Boeing's Big Tanker Contract Has National -- and State -- Winners and Losers
The business of building aircraft is intensely political -- as it probably should be. After all, what happens if you wind up at odds -- even go to war -- with a country that supplies your military aircraft? And how can you expect to run a modern economy without an airline industry? But not only do aircraft makers get tied up in international political dogfights, such battle lines are drawn between states as well.
This comes to mind in considering the competition for the $35 billion airborne refueling tanker that the Pentagon awarded late Thursday to Boeing (BA) instead of Airbus parent European Aeronautic Defence and Space (EADSY). At stake are 50,000 jobs paid for by American taxpayers in exchange for 179 tankers -- gas cans with wings that the Air Force uses for in-flight refueling of military aircraft (artist's rendering of Boeing's plane pictured).
The battle for those jobs pitted blue state Washington against red state Alabama -- and Washington won.
Political Hot Potato
Looking at the merits of each, as defense policy analyst Loren B. Thompson at the Lexington Institute told the Washington Post, Boeing's bid would cost the Pentagon less money -- both to build the tankers and to operate them over 30 years. Thompson noted that "The Airbus plane is so much bigger and burned over a ton more fuel per flight hour. Multiply that by 179 planes, times 30 years of service life and it becomes very big."
These political battle lines were also drawn in 2008 -- right in the middle of the presidential campaign. Back in February 2008, an EADS/Northrop Grumman (NOC) joint venture was awarded this contract, but Boeing protested that decision on the basis of a flawed process -- and the General Accounting Office agreed.
It also happened that Airbus had chosen sides in the 2008 presidential campaign -- picking John McCain and agreeing to build the tanker in a red state, Alabama. As I posted on BloggingStocks in March 2008, McCain had hired EADS lobbyists to senior posts in his campaign, and EADS employees contributed $40,000 to his presidential run.
It's a Draw
But the airline industry's national competition goes back a lot further.

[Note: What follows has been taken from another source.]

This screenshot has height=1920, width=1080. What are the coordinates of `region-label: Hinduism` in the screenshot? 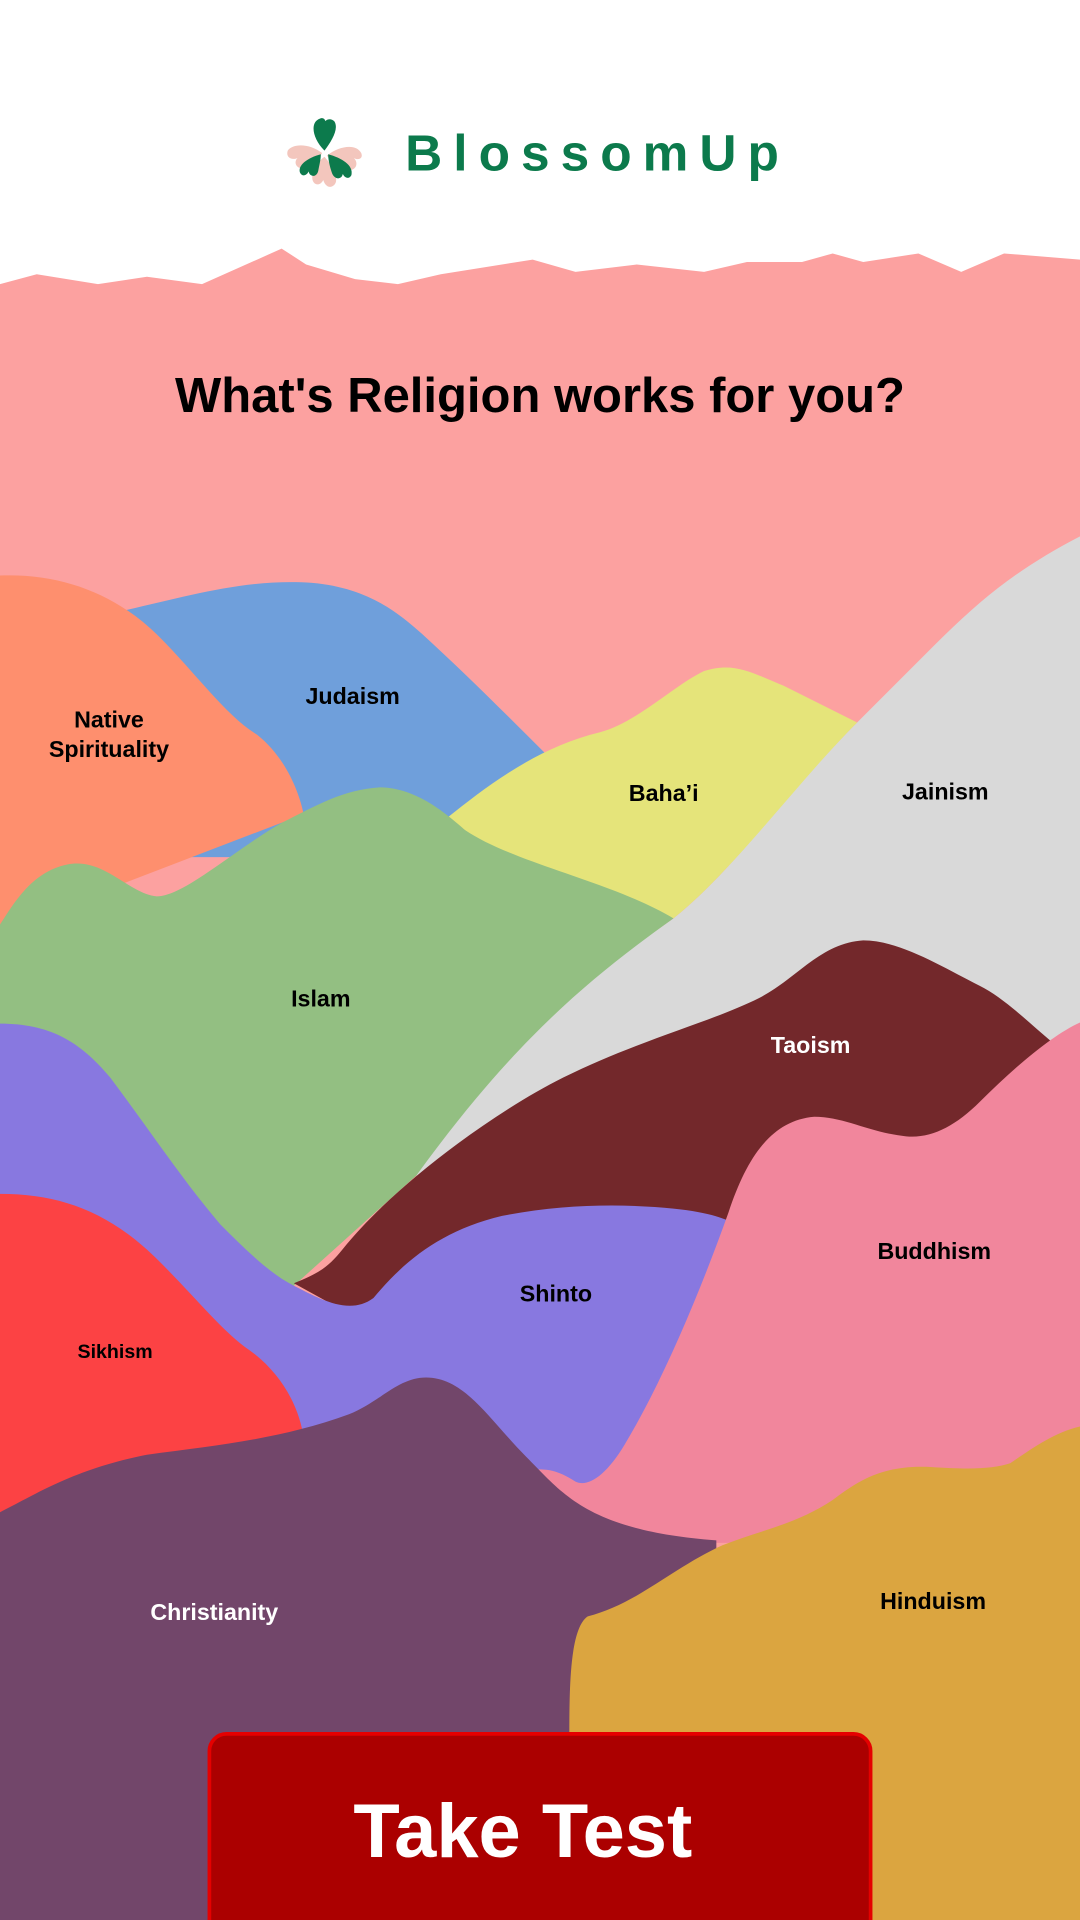 It's located at (933, 1601).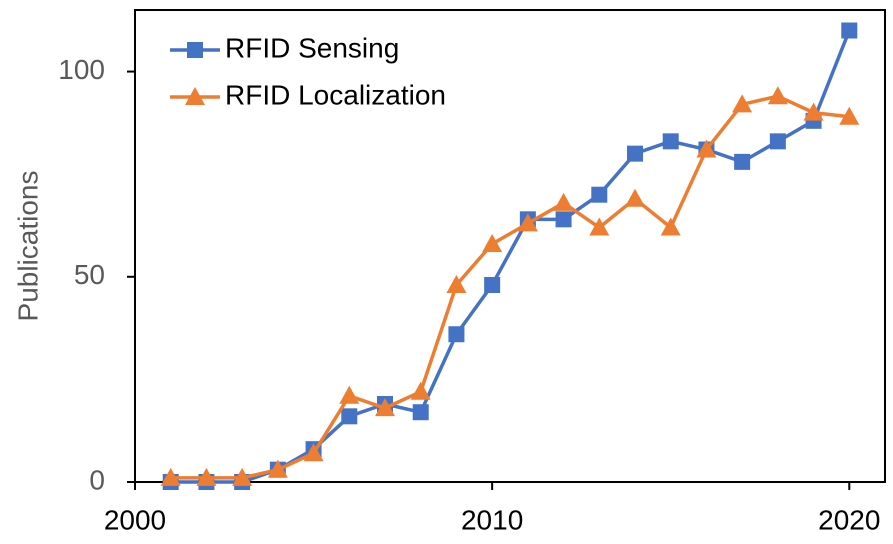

Over the years, the U.S. has accused Europe of subsidizing Airbus with risk-free loans to help it build new aircraft, and Europe has countered by suing the U.S. for subsidizing Boeing through military contracts and tax breaks.
While these battles get hashed out in decades-long legal battles, the results are generally considered a draw. For example, according to Global Economy Journal, the two aerospace combatants signed a subsidy agreement in 1992, but Boeing pulled out of it. In 2004, the companies took their battle to the World Trade Organization. In January 2011, the WTO found that Boeing got $24 billion in illegal subsidies from the U.S. -- after it issued a June 2010 finding that Airbus had gotten $20 billion in such illegal subsidies, according to the Associated Press
Still, Airbus and Boeing end up splitting the global aircraft market just about equally. According to Reuters, in 2010 Airbus sold 644 planes valued at $84 billion, while Boeing sold 625. This gave Airbus 52% of the world market to Boeing's 48%.
One new twist to this aircraft industry/national rivalry between Europe and the U.S. is whether a third player, China, will emerge to upend this cozy structure. And strangely, Boeing and its engine supplier, General Electric (GE), seem to be competing to see who can betray America the fastest.
Back to the tanker competition: Will EADS now protest the way Boeing did when it lost the first round of this battle in 2008? Alabama Senator Richard Shelby argues that his state deserves the 48,000 tanker jobs that EADS would create on the grounds that the Airbus tanker is a more capable aircraft and that the victory for Boeing was a result of "Chicago politics."
However, Lexington Institute analyst Thompson told the Washington Post that EADS is unlikely to protest noting that both aircraft were rated equally on performance and that an EADS effort to claim that the plane price calculations were done incorrectly would not pass muster.
Likewise, Mayor Sam Jones of Mobile, Ala., told the Los Angeles Times: "We are certainly disappointed, but not discouraged. After a debriefing, if we learn that the decision was made on a fair assessment of the merits, we don't have any political rhetoric, we are ready to move on to other opportunities."
It looks like Boeing won this round. But the aircraft industry rivalry between countries -- and U.S. states -- aren't about to end.